REPORTING VIETNAM American Journalism 1959-1975 (The Library of America; 1,715 pages; two volumes,$35 apiece.)

Reviewed by Gerald Nicosia

[This review first appeared in The Gate, a section of the San Francisco Chronicle, on Sunday, October 18, 1998 and is reprinted here with the author's permission.]

It has often been claimed that no one will ever understand what happened to America in the Vietnam years, but Reporting Vietnam: American Journalism 1959-1975 refutes that as thoroughly as it could ever be refuted. The Library of America's two-volume set illuminates and breathes life into that period so powerfully that to read it straight through is virtually as shattering and mind-altering as going to war.

The Vietnam War has already generated thousands of mostly good books and will undoubtedly generate thousands more, but this book takes a special place among them because it is the work of reporters, those much-maligned journeymen at the bottom of the literary totempole.

The idea that journalists can create literature has usually been as offhandedly dismissed as the idea that, say, a nation could be ruled by children. But Alexander the Great took command at 18, and some of the writers in this collection began producing their own masterpieces at not much older.

Just the authors list in Reporting Vietnam is astonishing; it includes Stanley Karnow, Neil Sheehan, David Halberstam, Joseph and Stewart Alsop, Michael Arlen, Tom Wolfe, Ward Just, Martha Gellhorn, Frances Fitzgerald, Harrison Salisbury, Jonathan Schell, Norman Mailer, Peter Arnett, Walter Cronkite, Mary McCarthy, Seymour Hersh, Francine du Plessix Gray, James A. Michener, Gloria Emerson, Hunter S. Thompson, Sydney Schanberg, Bernard Fall, Philip Caputo and Michael Herr. Never before had an American war been covered by such an outrageously rich pool of literary talent.

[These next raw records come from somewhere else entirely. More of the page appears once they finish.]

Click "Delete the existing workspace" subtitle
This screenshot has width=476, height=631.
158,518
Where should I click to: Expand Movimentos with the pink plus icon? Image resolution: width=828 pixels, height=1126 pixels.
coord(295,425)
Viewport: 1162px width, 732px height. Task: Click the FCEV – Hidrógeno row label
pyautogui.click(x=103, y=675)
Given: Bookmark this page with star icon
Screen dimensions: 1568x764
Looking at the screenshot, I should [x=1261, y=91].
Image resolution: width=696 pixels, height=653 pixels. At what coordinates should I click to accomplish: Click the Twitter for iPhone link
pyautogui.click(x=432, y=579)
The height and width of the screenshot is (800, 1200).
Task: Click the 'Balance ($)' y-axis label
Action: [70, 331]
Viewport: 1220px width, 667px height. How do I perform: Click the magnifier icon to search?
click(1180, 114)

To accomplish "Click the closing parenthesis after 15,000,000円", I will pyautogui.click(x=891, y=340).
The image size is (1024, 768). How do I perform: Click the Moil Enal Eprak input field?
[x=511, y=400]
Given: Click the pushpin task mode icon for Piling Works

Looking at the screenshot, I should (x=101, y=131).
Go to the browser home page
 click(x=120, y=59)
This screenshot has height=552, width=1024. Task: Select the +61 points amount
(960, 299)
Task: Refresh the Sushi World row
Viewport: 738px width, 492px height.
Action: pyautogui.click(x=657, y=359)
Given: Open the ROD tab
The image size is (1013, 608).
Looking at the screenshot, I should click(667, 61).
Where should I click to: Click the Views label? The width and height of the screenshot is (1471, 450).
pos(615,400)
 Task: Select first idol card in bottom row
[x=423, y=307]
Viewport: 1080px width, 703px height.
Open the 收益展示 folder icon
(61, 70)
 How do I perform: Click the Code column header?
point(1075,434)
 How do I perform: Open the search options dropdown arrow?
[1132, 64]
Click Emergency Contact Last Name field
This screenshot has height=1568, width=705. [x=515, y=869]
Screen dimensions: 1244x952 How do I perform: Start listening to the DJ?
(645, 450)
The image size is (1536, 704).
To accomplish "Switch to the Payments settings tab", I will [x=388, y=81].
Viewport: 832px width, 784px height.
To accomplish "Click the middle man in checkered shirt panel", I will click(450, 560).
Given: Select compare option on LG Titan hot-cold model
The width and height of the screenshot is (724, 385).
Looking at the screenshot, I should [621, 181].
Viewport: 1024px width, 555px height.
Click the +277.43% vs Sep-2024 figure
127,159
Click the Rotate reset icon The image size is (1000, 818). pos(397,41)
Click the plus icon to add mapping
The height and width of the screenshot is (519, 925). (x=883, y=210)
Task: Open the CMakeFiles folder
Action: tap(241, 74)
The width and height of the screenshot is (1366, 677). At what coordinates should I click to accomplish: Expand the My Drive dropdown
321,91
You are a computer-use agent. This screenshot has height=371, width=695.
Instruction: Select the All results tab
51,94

Some of the material included herein is standard fare on library bookshelves, such as Michael Herr's Dispatches or Norman Mailer's The Armies of the Night, but a lot of it has simply yellowed away in the ephemeral dailies. Its cumulative weight forces hundreds of new insights into a war that had supposedly been milked dry.

The first overwhelming revelation is that, from start to finish, the journalists almost always knew more about the war than the politicians, and isn't that scary for a nation to think about? Hindsight lets us appreciate the handwriting on the wall in these pieces. Here's Neil Sheehan, in 1966, anticipating the course of events that would lead to the North's victory in 1975:

"The rate at which North Vietnam is infiltrating its regular troops into the South and the willingness of the United States to engage... the North portend several more years of serious bloodshed.... Washington cannot withdraw its troops from South Vietnam, as Hanoi demands, without making certain an eventual Communist seizure of power there and negating all the efforts of the last decade to maintain a friendly government in Saigon."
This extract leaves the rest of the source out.